Time Runners
- Freeze-Framed Rewind Assassin Past Forward Wipe Out
- Author: Justin Richards
- Country: United Kingdom
- Language: English
- Genre: Fantasy, young adult fiction, thriller
- Publisher: Simon & Schuster (UK)
- Published: March 2007 — August 2008
- Media type: Print (hardcover and paperback)

= Time Runners =

Series of fantasy novels

Time Runners is a series of fantasy novels written by the British author Justin Richards. The books chronicle the adventures of schoolboy Jamie Grant who falls through a "time break" and becomes a Runner along with the mysterious Anna, with power to control time and a duty to protect it from malign interference by the sinister Darkling Midnight.

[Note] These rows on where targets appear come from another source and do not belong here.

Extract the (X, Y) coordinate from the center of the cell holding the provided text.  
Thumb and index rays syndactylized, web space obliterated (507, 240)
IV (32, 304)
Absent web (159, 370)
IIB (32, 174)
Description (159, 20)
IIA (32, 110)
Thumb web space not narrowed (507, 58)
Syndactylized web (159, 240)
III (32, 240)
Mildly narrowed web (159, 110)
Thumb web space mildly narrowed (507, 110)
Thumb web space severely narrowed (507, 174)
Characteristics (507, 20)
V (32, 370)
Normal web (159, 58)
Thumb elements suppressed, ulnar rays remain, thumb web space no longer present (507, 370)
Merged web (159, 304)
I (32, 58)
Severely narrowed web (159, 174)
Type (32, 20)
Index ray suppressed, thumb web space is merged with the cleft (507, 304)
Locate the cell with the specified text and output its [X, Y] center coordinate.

The first novel Freeze-Framed was released in March 2007, and since then three further books have been added to the series.

== Plot ==
The novels are narrated in the first person by the schoolboy Jamie Grant, who at the start of the first book is twelve years old and has just started a new school. The Time Runners of the series title are people who fall through a time break and who therefore "no longer exist": their existence fades away until they cannot be seen and are not remembered, though this can be averted temporarily by them reminding people it gets to the point eventually where they cannot be seen at all but they continue an existence outside time, with some degree of power over it.
Those who are lost are told there is no way to return to reality.
Jamie works with a young runner called Anna who has been 14 for a long time and guides him.
The Runners comprise an alliance from many places and times who work to protect time from the interference of those who wish to alter reality to meet their image of a perfect world by changing history, the main antagonist is Darkling midnight an Adept (someone with a very powerful control over time) who the Runners see as their enemy, and who is assisted by evil time creatures called Skitters.
Midnight is at times threatening but can be very courteous. H
 The Runners appear to remain fixed at the age they were when they fell outside time, so once Jamie becomes a Runner he remains at twelve years old throughout the remaining books.
While Runners are not remembered and do not have a place in time, they can be given the ability to be seen and interact with the real world. Over the course of the series, Jamie and Anna discover that they have been misled and that a difficult, though rare, method to return home exists, which requires a significant sacrifice.

=== Freeze-Framed ===
In the first book of the series, the narrator, Jamie Grant, is introduced, along with his mum and dad and little sister Ellie. Jamie is having trouble settling at school when he meets Anna, a Runner who appears to be fourteen years old but is later revealed to have many years of experience as a Runner. She attempts to protect Jamie from his first encounter with Darkling Midnight, but Jamie falls through a time break and is rescued by Senex, Anna's partner in the alliance. He becomes a Runner, and is revealed to be very strong, and he starts to learn how to exercise his control over time.

=== Rewind Assassin ===

The second book of the series recounts the first mission on which Jamie and Anna are sent as Runners. They go to 1596 to prevent an assassination, and in the process meet William Shakespeare and Queen Elizabeth I.

=== Past Forward ===

The third book of the series is set in America in 2021, at a time when civilization has broken down after the assassination of the President. Jamie and Anna discover that someone is tampering with time, and sacrificing children in the process.

=== Wipe Out ===

The fourth book is set in the 1950s, in Britain during the Cold War.
At the end of this book Jamie manages to generate a large sum of energy succeeds in returning Anna to her own time, along with twenty years of time in which to live life protected from midnight. He lies to her that there is enough energy to return them both home as he knows she would not let him do so otherwise.
Both Darkling Midnight and Jamie arrive at the end of this time interval to meet the now-adult Anna who has no recollection of the Runners, and the book ends on a cliffhanger.